■ MATERIALS PROVIDED
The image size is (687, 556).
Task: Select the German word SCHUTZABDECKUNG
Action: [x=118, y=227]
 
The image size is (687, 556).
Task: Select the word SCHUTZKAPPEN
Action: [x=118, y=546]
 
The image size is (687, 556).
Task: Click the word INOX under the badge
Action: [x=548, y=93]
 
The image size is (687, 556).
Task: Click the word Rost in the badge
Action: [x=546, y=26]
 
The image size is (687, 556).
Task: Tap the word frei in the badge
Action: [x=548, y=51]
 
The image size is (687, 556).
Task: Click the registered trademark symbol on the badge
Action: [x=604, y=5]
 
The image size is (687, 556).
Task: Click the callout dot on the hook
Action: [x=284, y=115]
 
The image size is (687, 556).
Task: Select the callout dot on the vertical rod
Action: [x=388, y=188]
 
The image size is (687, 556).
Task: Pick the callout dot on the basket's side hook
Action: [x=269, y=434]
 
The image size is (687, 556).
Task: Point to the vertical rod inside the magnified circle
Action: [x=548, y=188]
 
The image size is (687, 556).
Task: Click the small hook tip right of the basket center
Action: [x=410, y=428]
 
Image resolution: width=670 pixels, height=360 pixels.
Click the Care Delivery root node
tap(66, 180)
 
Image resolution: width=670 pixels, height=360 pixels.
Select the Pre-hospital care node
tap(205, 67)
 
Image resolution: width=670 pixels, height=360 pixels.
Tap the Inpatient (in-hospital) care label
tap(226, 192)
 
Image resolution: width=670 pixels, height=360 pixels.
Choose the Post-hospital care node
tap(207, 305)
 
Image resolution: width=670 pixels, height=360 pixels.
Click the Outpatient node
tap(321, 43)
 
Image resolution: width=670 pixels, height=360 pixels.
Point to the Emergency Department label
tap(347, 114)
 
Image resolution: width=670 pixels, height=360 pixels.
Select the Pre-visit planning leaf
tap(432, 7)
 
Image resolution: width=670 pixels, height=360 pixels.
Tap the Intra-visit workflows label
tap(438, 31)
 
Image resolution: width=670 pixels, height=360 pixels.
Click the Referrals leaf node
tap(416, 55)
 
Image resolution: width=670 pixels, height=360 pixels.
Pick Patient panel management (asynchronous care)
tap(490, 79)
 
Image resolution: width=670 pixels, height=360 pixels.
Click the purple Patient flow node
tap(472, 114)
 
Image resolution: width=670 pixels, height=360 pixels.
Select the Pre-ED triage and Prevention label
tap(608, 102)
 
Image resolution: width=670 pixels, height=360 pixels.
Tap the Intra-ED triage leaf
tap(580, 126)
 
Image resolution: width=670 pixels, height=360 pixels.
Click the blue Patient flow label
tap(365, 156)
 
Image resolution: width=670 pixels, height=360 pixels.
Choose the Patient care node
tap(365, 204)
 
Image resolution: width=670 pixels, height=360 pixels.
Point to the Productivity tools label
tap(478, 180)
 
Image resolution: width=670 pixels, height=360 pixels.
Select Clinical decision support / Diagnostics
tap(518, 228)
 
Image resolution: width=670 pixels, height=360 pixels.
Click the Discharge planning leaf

■ EXERCISE GOAL
Please lay out every line of the records above as a numbered list, skipping the blank lines.

■ TASK RESPONSE
1. The image size is (687, 556).
2. Task: Select the German word SCHUTZABDECKUNG
3. Action: [x=118, y=227]
4. The image size is (687, 556).
5. Task: Select the word SCHUTZKAPPEN
6. Action: [x=118, y=546]
7. The image size is (687, 556).
8. Task: Click the word INOX under the badge
9. Action: [x=548, y=93]
10. The image size is (687, 556).
11. Task: Click the word Rost in the badge
12. Action: [x=546, y=26]
13. The image size is (687, 556).
14. Task: Tap the word frei in the badge
15. Action: [x=548, y=51]
16. The image size is (687, 556).
17. Task: Click the registered trademark symbol on the badge
18. Action: [x=604, y=5]
19. The image size is (687, 556).
20. Task: Click the callout dot on the hook
21. Action: [x=284, y=115]
22. The image size is (687, 556).
23. Task: Select the callout dot on the vertical rod
24. Action: [x=388, y=188]
25. The image size is (687, 556).
26. Task: Pick the callout dot on the basket's side hook
27. Action: [x=269, y=434]
28. The image size is (687, 556).
29. Task: Point to the vertical rod inside the magnified circle
30. Action: [x=548, y=188]
31. The image size is (687, 556).
32. Task: Click the small hook tip right of the basket center
33. Action: [x=410, y=428]
34. Image resolution: width=670 pixels, height=360 pixels.
35. Click the Care Delivery root node
36. tap(66, 180)
37. Image resolution: width=670 pixels, height=360 pixels.
38. Select the Pre-hospital care node
39. tap(205, 67)
40. Image resolution: width=670 pixels, height=360 pixels.
41. Tap the Inpatient (in-hospital) care label
42. tap(226, 192)
43. Image resolution: width=670 pixels, height=360 pixels.
44. Choose the Post-hospital care node
45. tap(207, 305)
46. Image resolution: width=670 pixels, height=360 pixels.
47. Click the Outpatient node
48. tap(321, 43)
49. Image resolution: width=670 pixels, height=360 pixels.
50. Point to the Emergency Department label
51. tap(347, 114)
52. Image resolution: width=670 pixels, height=360 pixels.
53. Select the Pre-visit planning leaf
54. tap(432, 7)
55. Image resolution: width=670 pixels, height=360 pixels.
56. Tap the Intra-visit workflows label
57. tap(438, 31)
58. Image resolution: width=670 pixels, height=360 pixels.
59. Click the Referrals leaf node
60. tap(416, 55)
61. Image resolution: width=670 pixels, height=360 pixels.
62. Pick Patient panel management (asynchronous care)
63. tap(490, 79)
64. Image resolution: width=670 pixels, height=360 pixels.
65. Click the purple Patient flow node
66. tap(472, 114)
67. Image resolution: width=670 pixels, height=360 pixels.
68. Select the Pre-ED triage and Prevention label
69. tap(608, 102)
70. Image resolution: width=670 pixels, height=360 pixels.
71. Tap the Intra-ED triage leaf
72. tap(580, 126)
73. Image resolution: width=670 pixels, height=360 pixels.
74. Click the blue Patient flow label
75. tap(365, 156)
76. Image resolution: width=670 pixels, height=360 pixels.
77. Choose the Patient care node
78. tap(365, 204)
79. Image resolution: width=670 pixels, height=360 pixels.
80. Point to the Productivity tools label
81. tap(478, 180)
82. Image resolution: width=670 pixels, height=360 pixels.
83. Select Clinical decision support / Diagnostics
84. tap(518, 228)
85. Image resolution: width=670 pixels, height=360 pixels.
86. Click the Discharge planning leaf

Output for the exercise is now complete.